| Text passage |
++++
By Sagarika Jaisinghani

(Reuters) - A two-day stock market recovery fizzled out in Europe on Thursday as the still rapidly spreading coronavirus and fears of a deep global recession overshadowed optimism from a historic $2 trillion U.S. fiscal stimulus deal.

By 0919 GMT, the pan-European STOXX 600 index <.STOXX> was down 1.1% after gaining for two straight sessions and recouping a small portion of the almost 4 trillion the pandemic has knocked off share values since mid-February.

Italian <.FTMIB> and Spanish <.IBEX> bourses fell between 0.7% and 1.5% as the number of fatalities from COVID-19 in Italy topped 7,500, while those in Spain rose beyond 3,400, exceeding the total death toll in China.

"We've had a few days of recovery in prices, but we are unlikely to see a sustained recovery until we get a sense that the pandemic is under control in most countries," said Simona Gambarini, markets economist at Capital Economics in London.

As new cases show little signs of peaking, Europe's disease control agency said every country in the bloc was forecast to run out of intensive care beds by mid-April.
++++
| Work item |
Please reproduce the market report word for word, from "By 0919 GMT, the" up to and including "beds by mid-April.".
++++
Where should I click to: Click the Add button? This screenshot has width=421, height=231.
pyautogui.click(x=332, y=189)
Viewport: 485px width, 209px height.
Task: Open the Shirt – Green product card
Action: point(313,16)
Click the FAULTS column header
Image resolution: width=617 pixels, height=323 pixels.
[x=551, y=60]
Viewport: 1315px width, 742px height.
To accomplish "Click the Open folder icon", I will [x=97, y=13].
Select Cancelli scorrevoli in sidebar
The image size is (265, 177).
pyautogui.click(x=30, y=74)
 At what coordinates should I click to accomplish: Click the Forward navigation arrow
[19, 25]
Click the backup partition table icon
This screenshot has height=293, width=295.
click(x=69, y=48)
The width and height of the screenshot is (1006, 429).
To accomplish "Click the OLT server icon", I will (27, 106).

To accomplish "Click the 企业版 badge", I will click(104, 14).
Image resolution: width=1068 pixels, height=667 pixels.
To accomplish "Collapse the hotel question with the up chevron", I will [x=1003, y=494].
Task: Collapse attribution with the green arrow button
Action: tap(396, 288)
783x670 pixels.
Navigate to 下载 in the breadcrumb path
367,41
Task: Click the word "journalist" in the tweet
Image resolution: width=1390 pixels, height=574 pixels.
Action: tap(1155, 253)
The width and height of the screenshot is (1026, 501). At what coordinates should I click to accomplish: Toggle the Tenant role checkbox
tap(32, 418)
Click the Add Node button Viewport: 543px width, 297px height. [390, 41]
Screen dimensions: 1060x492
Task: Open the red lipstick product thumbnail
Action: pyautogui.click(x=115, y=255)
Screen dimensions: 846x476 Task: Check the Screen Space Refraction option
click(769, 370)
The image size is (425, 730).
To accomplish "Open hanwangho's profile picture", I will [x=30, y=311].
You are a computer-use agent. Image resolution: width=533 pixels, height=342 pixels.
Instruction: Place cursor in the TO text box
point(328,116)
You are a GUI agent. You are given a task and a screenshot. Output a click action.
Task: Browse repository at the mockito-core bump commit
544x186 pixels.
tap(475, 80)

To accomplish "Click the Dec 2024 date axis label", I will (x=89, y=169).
++++
| Task response |
By 0919 GMT, the pan-European STOXX 600 index <.STOXX> was down 1.1% after gaining for two straight sessions and recouping a small portion of the almost 4 trillion the pandemic has knocked off share values since mid-February.

Italian <.FTMIB> and Spanish <.IBEX> bourses fell between 0.7% and 1.5% as the number of fatalities from COVID-19 in Italy topped 7,500, while those in Spain rose beyond 3,400, exceeding the total death toll in China.

"We've had a few days of recovery in prices, but we are unlikely to see a sustained recovery until we get a sense that the pandemic is under control in most countries," said Simona Gambarini, markets economist at Capital Economics in London.

As new cases show little signs of peaking, Europe's disease control agency said every country in the bloc was forecast to run out of intensive care beds by mid-April.